There are actually more instances when the difference isn’t a prime, however there does seem to be only one solution for {a and b} when the difference is a prime. I’m thinking that’s a special case of a more general solution.

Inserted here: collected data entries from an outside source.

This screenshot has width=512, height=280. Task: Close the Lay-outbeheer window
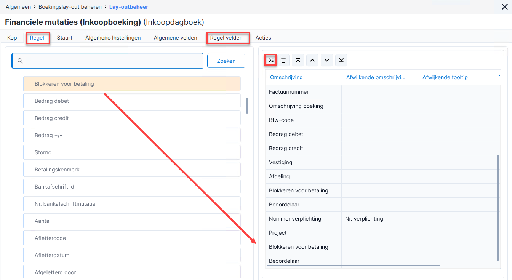tap(504, 6)
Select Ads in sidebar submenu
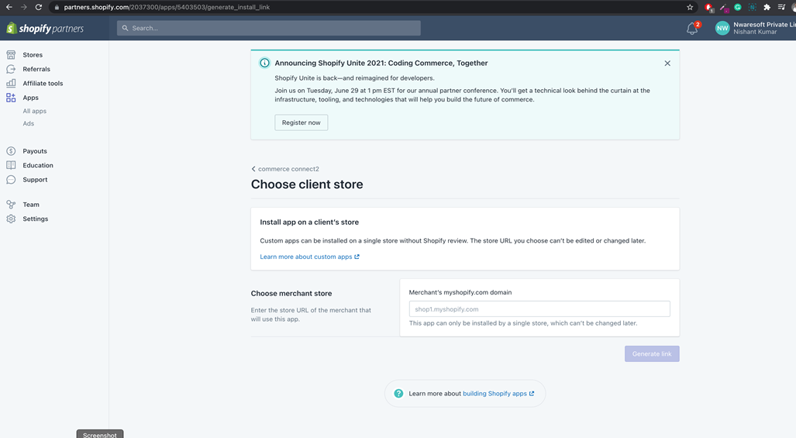796x438 pixels. [28, 124]
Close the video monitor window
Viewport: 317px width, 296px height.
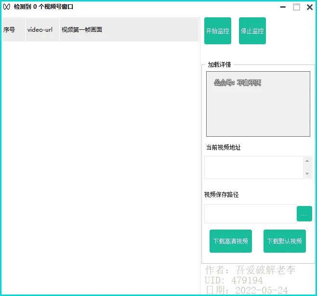(x=310, y=7)
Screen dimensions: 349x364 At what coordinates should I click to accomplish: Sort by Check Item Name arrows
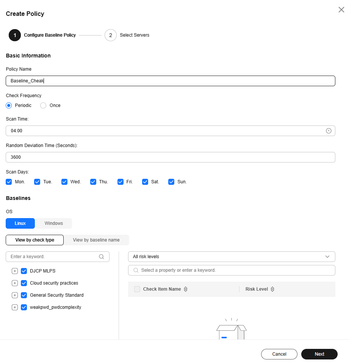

Here are solutions between those limits above with the other instances, the format is
{x, y, {a, b, a, b, a, b…},diff(x-y), Prime or not}

{2,1,{2,1},7,True}
{3,2,{4,1},19,True}
{4,1,{6,3},63,False}
{4,3,{5,2},37,True}
{5,1,{4,6,7,5,11,1},124,False}
{5,2,{3,6},117,False}
{5,4,{7,2},61,True}
{6,2,{4,8,10,6,14,2},208,False}
{6,3,{9,6},189,False}
{6,5,{4,5,8,3},91,False}
{7,3,{4,10,13,7,17,3},316,False}
{7,4,{6,9},279,False}
{7,6,{10,3},127,True}
{8,1,{2,13,22,3},511,False}
{8,4,{4,12,16,8,20,4},448,False}
{8,5,{12,9},387,False}
{8,7,{11,4},169,False}
{9,2,{17,12,23,8},721,False}
{9,5,{4,14,19,9,23,5},604,False}
{9,6,{9,12},513,False}
{9,8,{5,8,13,4},217,False}
{10,1,{18,15},999,False}
{10,3,{1,18,31,2},973,False}
{10,6,{4,16,14,14,22,10,26,6},784,False}
{10,7,{15,12},657,False}
{10,9,{14,5},271,True}

Paul.